Thyroid hormones are artificially made hormones that make up for a lack of natural hormones produced by the thyroid gland.
The thyroid gland, a butterfly-shaped structure in the lower part of the neck, normally produces a hormone called thyroxine. This hormone controls the rate of metabolism—all the physical and chemical processes that occur in cells to allow growth and maintain body functions. When the thyroid gland does not produce enough thyroxine, body processes slow down. People with underactive thyroid glands feel unusually tired and may gain weight even though they eat less. They may also have trouble staying warm and may have other symptoms, such as dry skin, dry hair, and a puffy face. By making up for the lack of natural thyroxine and bringing the rate of metabolism back to normal, artificially made thyroid hormone improves these symptoms.
Thyroid hormones also may be used to treat goiter
(enlarged thyroid gland) and certain types of thyroid cancer
Thyroid hormones, also called thyroid drugs, are available only with a physician's prescription. They are sold in tablet form. A commonly used thyroid hormone is levothyroxine (Synthroid, Levoxyl, Levothroid).
For adults and teenagers, the usual starting dose of levothyroxine tablets is 0.0125 mg (12.5 micrograms) to 0.05 mg (50 micrograms) per day. The physician who prescribes the medicine may gradually increase the dose over time.
For children, the dose depends on body weight and must be determined by a physician.

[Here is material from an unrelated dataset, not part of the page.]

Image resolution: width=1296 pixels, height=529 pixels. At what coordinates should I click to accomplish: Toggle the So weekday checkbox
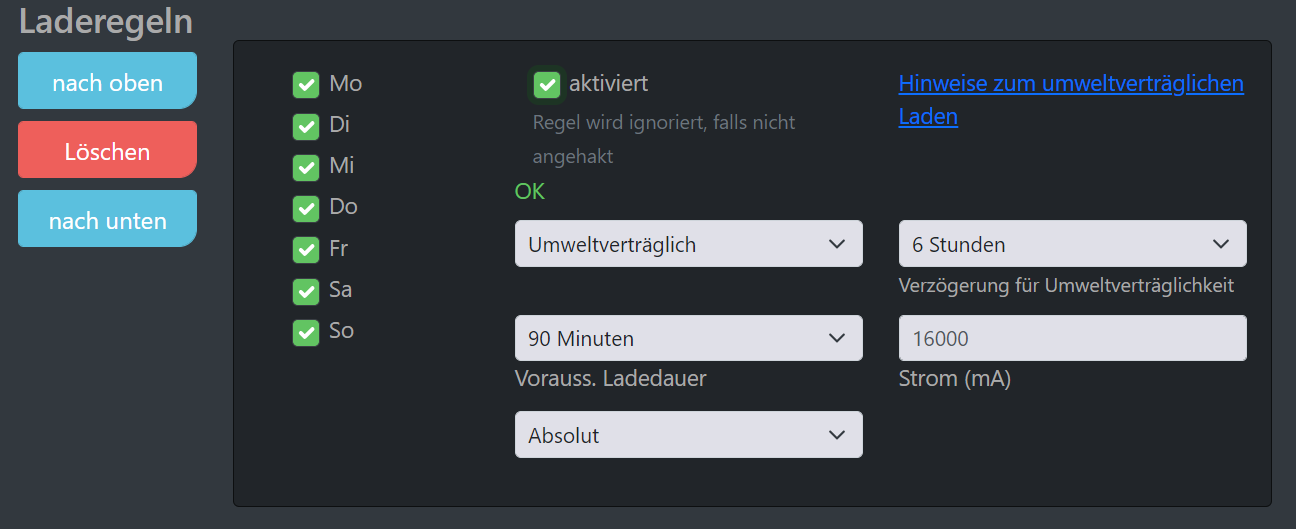click(306, 332)
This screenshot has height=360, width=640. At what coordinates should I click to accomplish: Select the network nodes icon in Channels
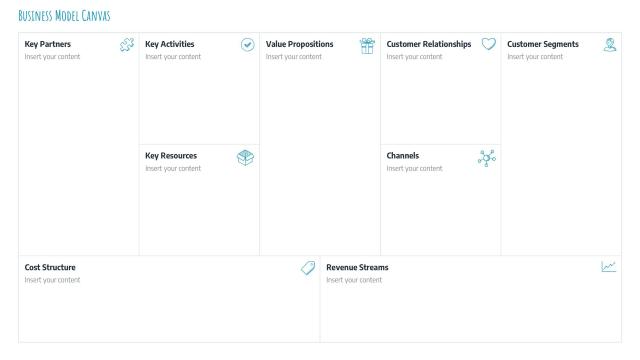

Taking thyroid hormones exactly as directed is very important. The physician who prescribes the medicine will figure out exactly how much of the medicine a patient needs. Taking too much or too little can make the thyroid gland overactive or underactive.
This medicine should be taken at the same time every day.
People who take thyroid hormones because their thyroid glands do not produce enough natural hormone may need to take the medicine for the rest of their lives. Seeing a physician regularly while taking this medicine is important. The physician will make sure that the medicine is working and that the dosage is correct.
In patients with certain kinds of heart disease, this medicine may cause chest pains and shortness of breath
. People who have this problem should be careful not to exert themselves too much.
Anyone who is taking thyroid hormones should be sure to tell the health care professional in charge before having any surgical or dental procedures or receiving emergency treatment.
This medicine is safe to take during pregnancy
, but the dosage may need to be changed. Women who are pregnant should check with their physicians to make sure they are taking the proper dosage.
Anyone who has had unusual reactions to thyroid hormones in the past should let his or her physician know before taking the drugs again. The physician should also be told about any allergies
to foods, dyes, preservatives, or other substances.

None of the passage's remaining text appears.